▶ [Directions for this task]
Present every one of the rows below as a numbered list, dropping any blank lines.

▶ [Stored records]
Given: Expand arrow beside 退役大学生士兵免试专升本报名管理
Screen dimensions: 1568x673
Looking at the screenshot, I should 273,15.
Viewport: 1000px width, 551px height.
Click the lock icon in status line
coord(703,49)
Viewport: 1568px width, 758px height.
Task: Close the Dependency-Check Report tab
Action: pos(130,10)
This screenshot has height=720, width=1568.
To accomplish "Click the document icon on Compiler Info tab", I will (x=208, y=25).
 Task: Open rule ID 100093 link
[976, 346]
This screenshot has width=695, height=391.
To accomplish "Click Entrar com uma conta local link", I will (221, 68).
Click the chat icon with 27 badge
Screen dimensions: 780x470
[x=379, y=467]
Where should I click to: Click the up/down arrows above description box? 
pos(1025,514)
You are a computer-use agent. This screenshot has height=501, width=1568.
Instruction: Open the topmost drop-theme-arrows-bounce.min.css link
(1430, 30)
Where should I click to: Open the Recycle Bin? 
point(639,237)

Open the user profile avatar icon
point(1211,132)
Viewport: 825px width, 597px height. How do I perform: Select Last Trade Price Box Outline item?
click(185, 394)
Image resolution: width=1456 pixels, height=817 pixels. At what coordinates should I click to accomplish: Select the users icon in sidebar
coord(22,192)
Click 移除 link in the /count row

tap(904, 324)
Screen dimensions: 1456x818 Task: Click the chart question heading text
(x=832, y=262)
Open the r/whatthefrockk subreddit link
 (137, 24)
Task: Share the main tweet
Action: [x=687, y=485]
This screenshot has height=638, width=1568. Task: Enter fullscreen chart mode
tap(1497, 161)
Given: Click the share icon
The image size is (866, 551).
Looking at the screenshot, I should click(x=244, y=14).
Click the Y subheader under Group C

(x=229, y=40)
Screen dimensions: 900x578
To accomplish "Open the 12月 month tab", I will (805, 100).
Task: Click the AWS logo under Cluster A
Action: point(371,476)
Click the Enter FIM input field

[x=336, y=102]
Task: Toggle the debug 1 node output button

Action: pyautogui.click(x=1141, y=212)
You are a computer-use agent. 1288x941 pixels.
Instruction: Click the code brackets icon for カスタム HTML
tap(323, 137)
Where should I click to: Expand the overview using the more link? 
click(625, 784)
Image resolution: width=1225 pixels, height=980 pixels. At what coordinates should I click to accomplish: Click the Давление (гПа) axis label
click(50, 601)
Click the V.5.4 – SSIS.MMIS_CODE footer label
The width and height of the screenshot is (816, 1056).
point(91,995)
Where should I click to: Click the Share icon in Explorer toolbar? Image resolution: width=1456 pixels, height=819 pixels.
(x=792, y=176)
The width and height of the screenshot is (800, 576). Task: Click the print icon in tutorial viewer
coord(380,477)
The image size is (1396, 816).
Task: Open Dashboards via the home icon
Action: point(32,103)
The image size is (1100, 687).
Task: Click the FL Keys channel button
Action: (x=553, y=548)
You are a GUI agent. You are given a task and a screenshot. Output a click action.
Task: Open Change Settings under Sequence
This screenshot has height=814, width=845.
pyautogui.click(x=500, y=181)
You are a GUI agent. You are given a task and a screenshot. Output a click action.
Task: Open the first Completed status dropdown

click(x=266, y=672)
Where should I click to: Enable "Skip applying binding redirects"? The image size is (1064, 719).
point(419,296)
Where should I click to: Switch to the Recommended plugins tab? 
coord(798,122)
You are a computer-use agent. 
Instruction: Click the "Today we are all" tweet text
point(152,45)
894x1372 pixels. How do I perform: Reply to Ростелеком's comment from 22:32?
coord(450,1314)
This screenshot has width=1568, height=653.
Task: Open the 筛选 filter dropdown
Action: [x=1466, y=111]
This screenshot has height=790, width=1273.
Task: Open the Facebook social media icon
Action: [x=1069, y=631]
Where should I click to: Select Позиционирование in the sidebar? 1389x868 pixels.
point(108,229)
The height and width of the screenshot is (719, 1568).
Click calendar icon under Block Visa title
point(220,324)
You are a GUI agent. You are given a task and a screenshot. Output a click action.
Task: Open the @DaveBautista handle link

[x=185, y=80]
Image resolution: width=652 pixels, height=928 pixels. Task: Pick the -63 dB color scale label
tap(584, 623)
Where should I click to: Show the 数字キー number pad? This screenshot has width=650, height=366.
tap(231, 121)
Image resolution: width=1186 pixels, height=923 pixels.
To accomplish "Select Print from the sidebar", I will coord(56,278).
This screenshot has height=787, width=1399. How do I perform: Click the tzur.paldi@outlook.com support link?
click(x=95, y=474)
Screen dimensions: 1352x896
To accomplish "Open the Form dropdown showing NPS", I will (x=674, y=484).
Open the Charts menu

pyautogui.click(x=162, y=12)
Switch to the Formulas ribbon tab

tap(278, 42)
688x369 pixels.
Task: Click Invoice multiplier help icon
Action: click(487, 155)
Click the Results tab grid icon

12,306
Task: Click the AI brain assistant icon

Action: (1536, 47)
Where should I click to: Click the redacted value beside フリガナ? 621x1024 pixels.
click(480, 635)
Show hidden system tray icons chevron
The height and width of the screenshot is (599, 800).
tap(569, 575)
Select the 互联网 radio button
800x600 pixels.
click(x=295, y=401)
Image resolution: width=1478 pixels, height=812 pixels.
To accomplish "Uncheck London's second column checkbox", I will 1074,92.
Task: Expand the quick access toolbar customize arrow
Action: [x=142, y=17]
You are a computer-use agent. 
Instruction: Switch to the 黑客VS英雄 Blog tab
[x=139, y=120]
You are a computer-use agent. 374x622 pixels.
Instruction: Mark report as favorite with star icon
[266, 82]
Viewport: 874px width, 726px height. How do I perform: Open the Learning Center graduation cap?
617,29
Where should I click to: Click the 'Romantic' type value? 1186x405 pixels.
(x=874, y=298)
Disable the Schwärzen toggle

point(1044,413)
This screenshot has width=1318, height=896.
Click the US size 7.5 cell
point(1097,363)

▶ [Problem solution]
1. Given: Expand arrow beside 退役大学生士兵免试专升本报名管理
2. Screen dimensions: 1568x673
3. Looking at the screenshot, I should 273,15.
4. Viewport: 1000px width, 551px height.
5. Click the lock icon in status line
6. coord(703,49)
7. Viewport: 1568px width, 758px height.
8. Task: Close the Dependency-Check Report tab
9. Action: pos(130,10)
10. This screenshot has height=720, width=1568.
11. To accomplish "Click the document icon on Compiler Info tab", I will (x=208, y=25).
12.  Task: Open rule ID 100093 link
13. [976, 346]
14. This screenshot has width=695, height=391.
15. To accomplish "Click Entrar com uma conta local link", I will (221, 68).
16. Click the chat icon with 27 badge
17. Screen dimensions: 780x470
18. [x=379, y=467]
19. Where should I click to: Click the up/down arrows above description box? 
20. pos(1025,514)
21. You are a computer-use agent. This screenshot has height=501, width=1568.
22. Instruction: Open the topmost drop-theme-arrows-bounce.min.css link
23. (1430, 30)
24. Where should I click to: Open the Recycle Bin? 
25. point(639,237)
26. Open the user profile avatar icon
27. point(1211,132)
28. Viewport: 825px width, 597px height. How do I perform: Select Last Trade Price Box Outline item?
29. click(185, 394)
30. Image resolution: width=1456 pixels, height=817 pixels. At what coordinates should I click to accomplish: Select the users icon in sidebar
31. coord(22,192)
32. Click 移除 link in the /count row
33. tap(904, 324)
34. Screen dimensions: 1456x818 Task: Click the chart question heading text
35. (x=832, y=262)
36. Open the r/whatthefrockk subreddit link
37.  (137, 24)
38. Task: Share the main tweet
39. Action: [x=687, y=485]
40. This screenshot has height=638, width=1568. Task: Enter fullscreen chart mode
41. tap(1497, 161)
42. Given: Click the share icon
43. The image size is (866, 551).
44. Looking at the screenshot, I should click(x=244, y=14).
45. Click the Y subheader under Group C
46. (x=229, y=40)
47. Screen dimensions: 900x578
48. To accomplish "Open the 12月 month tab", I will (805, 100).
49. Task: Click the AWS logo under Cluster A
50. Action: point(371,476)
51. Click the Enter FIM input field
52. [x=336, y=102]
53. Task: Toggle the debug 1 node output button
54. Action: pyautogui.click(x=1141, y=212)
55. You are a computer-use agent. 1288x941 pixels.
56. Instruction: Click the code brackets icon for カスタム HTML
57. tap(323, 137)
58. Where should I click to: Expand the overview using the more link? 
59. click(625, 784)
60. Image resolution: width=1225 pixels, height=980 pixels. At what coordinates should I click to accomplish: Click the Давление (гПа) axis label
61. click(50, 601)
62. Click the V.5.4 – SSIS.MMIS_CODE footer label
63. The width and height of the screenshot is (816, 1056).
64. point(91,995)
65. Where should I click to: Click the Share icon in Explorer toolbar? Image resolution: width=1456 pixels, height=819 pixels.
66. (x=792, y=176)
67. The width and height of the screenshot is (800, 576). Task: Click the print icon in tutorial viewer
68. coord(380,477)
69. The image size is (1396, 816).
70. Task: Open Dashboards via the home icon
71. Action: point(32,103)
72. The image size is (1100, 687).
73. Task: Click the FL Keys channel button
74. Action: (x=553, y=548)
75. You are a GUI agent. You are given a task and a screenshot. Output a click action.
76. Task: Open Change Settings under Sequence
77. This screenshot has height=814, width=845.
78. pyautogui.click(x=500, y=181)
79. You are a GUI agent. You are given a task and a screenshot. Output a click action.
80. Task: Open the first Completed status dropdown
81. click(x=266, y=672)
82. Where should I click to: Enable "Skip applying binding redirects"? The image size is (1064, 719).
83. point(419,296)
84. Where should I click to: Switch to the Recommended plugins tab? 
85. coord(798,122)
86. You are a computer-use agent. 
87. Instruction: Click the "Today we are all" tweet text
88. point(152,45)
89. 894x1372 pixels. How do I perform: Reply to Ростелеком's comment from 22:32?
90. coord(450,1314)
91. This screenshot has width=1568, height=653.
92. Task: Open the 筛选 filter dropdown
93. Action: [x=1466, y=111]
94. This screenshot has height=790, width=1273.
95. Task: Open the Facebook social media icon
96. Action: [x=1069, y=631]
97. Where should I click to: Select Позиционирование in the sidebar? 1389x868 pixels.
98. point(108,229)
99. The height and width of the screenshot is (719, 1568).
100. Click calendar icon under Block Visa title
101. point(220,324)
102. You are a GUI agent. You are given a task and a screenshot. Output a click action.
103. Task: Open the @DaveBautista handle link
104. [x=185, y=80]
105. Image resolution: width=652 pixels, height=928 pixels. Task: Pick the -63 dB color scale label
106. tap(584, 623)
107. Where should I click to: Show the 数字キー number pad? This screenshot has width=650, height=366.
108. tap(231, 121)
109. Image resolution: width=1186 pixels, height=923 pixels.
110. To accomplish "Select Print from the sidebar", I will coord(56,278).
111. This screenshot has height=787, width=1399. How do I perform: Click the tzur.paldi@outlook.com support link?
112. click(x=95, y=474)
113. Screen dimensions: 1352x896
114. To accomplish "Open the Form dropdown showing NPS", I will (x=674, y=484).
115. Open the Charts menu
116. pyautogui.click(x=162, y=12)
117. Switch to the Formulas ribbon tab
118. tap(278, 42)
119. 688x369 pixels.
120. Task: Click Invoice multiplier help icon
121. Action: click(487, 155)
122. Click the Results tab grid icon
123. 12,306
124. Task: Click the AI brain assistant icon
125. Action: (1536, 47)
126. Where should I click to: Click the redacted value beside フリガナ? 621x1024 pixels.
127. click(480, 635)
128. Show hidden system tray icons chevron
129. The height and width of the screenshot is (599, 800).
130. tap(569, 575)
131. Select the 互联网 radio button
132. 800x600 pixels.
133. click(x=295, y=401)
134. Image resolution: width=1478 pixels, height=812 pixels.
135. To accomplish "Uncheck London's second column checkbox", I will 1074,92.
136. Task: Expand the quick access toolbar customize arrow
137. Action: [x=142, y=17]
138. You are a computer-use agent. 
139. Instruction: Switch to the 黑客VS英雄 Blog tab
140. [x=139, y=120]
141. You are a computer-use agent. 374x622 pixels.
142. Instruction: Mark report as favorite with star icon
143. [266, 82]
144. Viewport: 874px width, 726px height. How do I perform: Open the Learning Center graduation cap?
145. 617,29
146. Where should I click to: Click the 'Romantic' type value? 1186x405 pixels.
147. (x=874, y=298)
148. Disable the Schwärzen toggle
149. point(1044,413)
150. This screenshot has width=1318, height=896.
151. Click the US size 7.5 cell
152. point(1097,363)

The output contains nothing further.